Soup Up Bethesda to Open Tuesday

The new soup restaurant, in a unique space, will use organic ingredients and also offer salads and spring rolls

October 26, 2015 4:23 p.m.

Donna Henry, the owner of Soup Up Bethesda, says she wants to change an American cultural quirk that has led people to think of soup as an appetizer or meal for the sick.

On Tuesday, her new restaurant in Bethesda’s unique PeriPoint building at the intersection of Old Georgetown Road and Wilson Lane, will open and begin offering a menu of soups made mostly with organic vegetables and without dairy, butter, oil or preservatives. She wants people to eat her soups regularly— for lunch or an after-work gathering or to bring home to your family.

 “I’m hoping people will be extremely and pleasantly surprised,” Henry said. “I don’t want people to be turned off by the singleness of our menu.”

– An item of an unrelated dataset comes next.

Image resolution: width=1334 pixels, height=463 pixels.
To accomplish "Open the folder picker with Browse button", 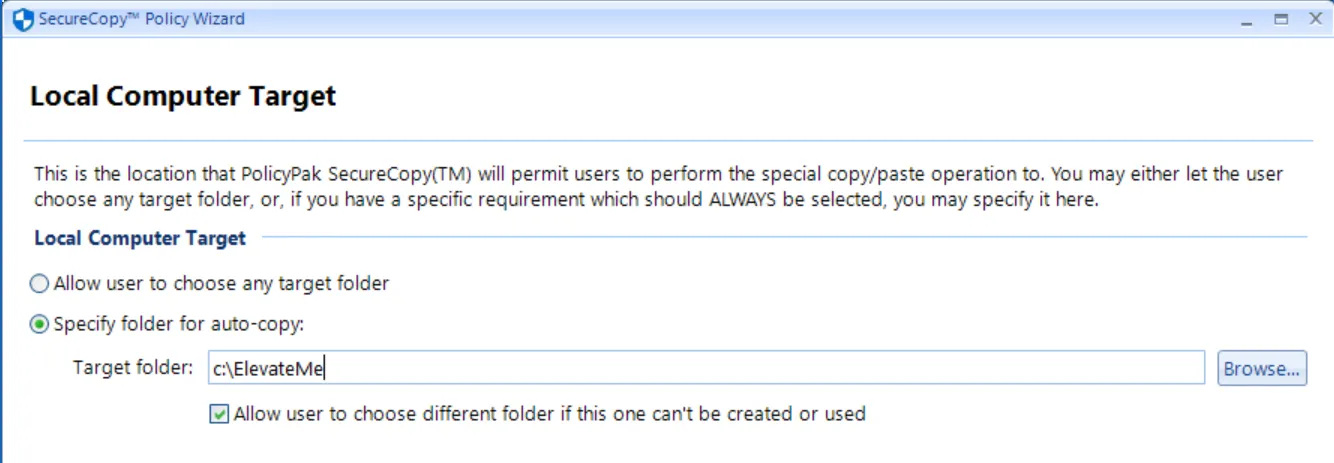I will [1262, 368].
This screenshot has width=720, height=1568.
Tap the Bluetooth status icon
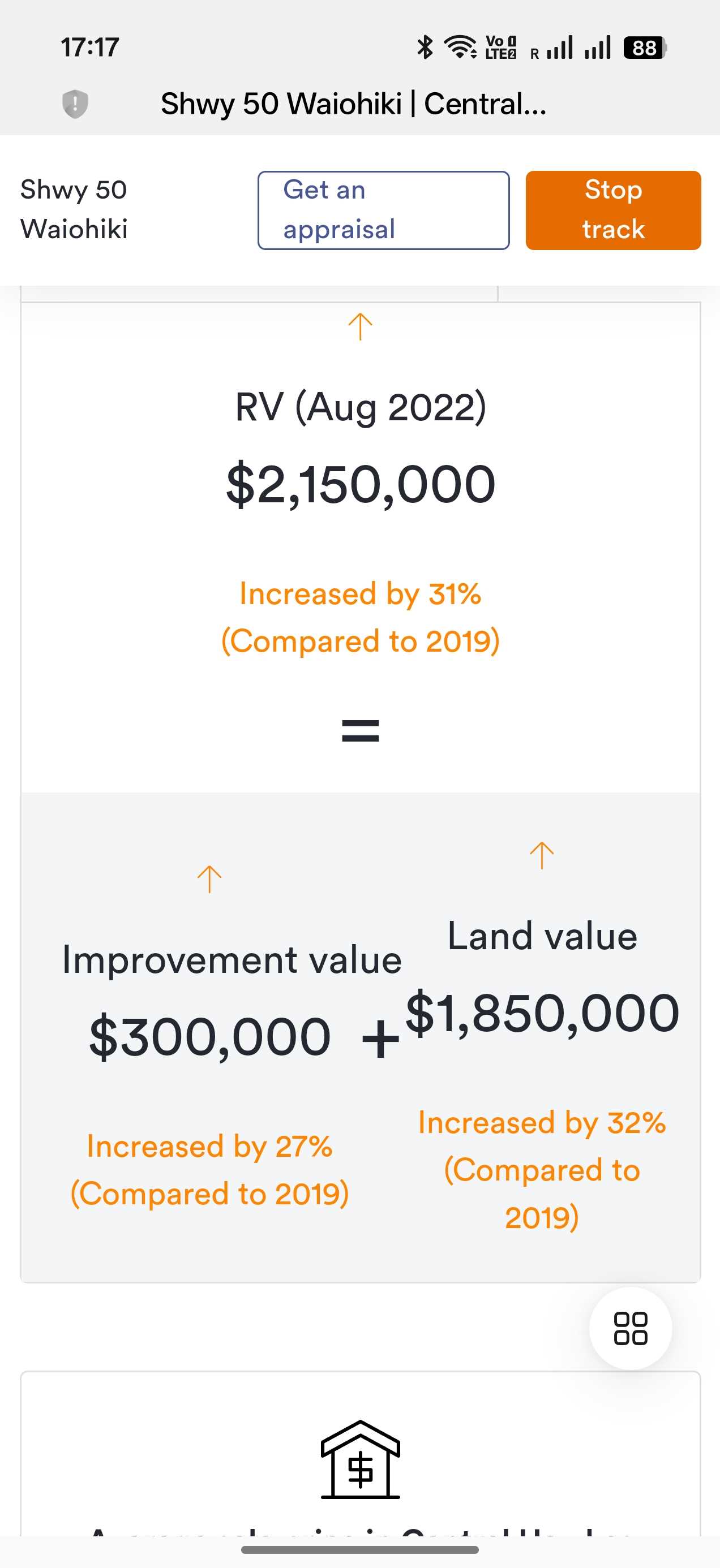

Henry, who has been selling her soups since 2012 at a stand at Washington, D.C.’s, Union Market, said she started the business after having a bad cup of soup at a local grocery store. When she found out ingredients like cream and maple syrup were added to it, she felt she could do better. So she started making traditional Jamaican and Cuban soups for her friends that she learned to make while growing up. She said her friends would enjoy the soup more than the crab dip or other pot luck items at dinner parties.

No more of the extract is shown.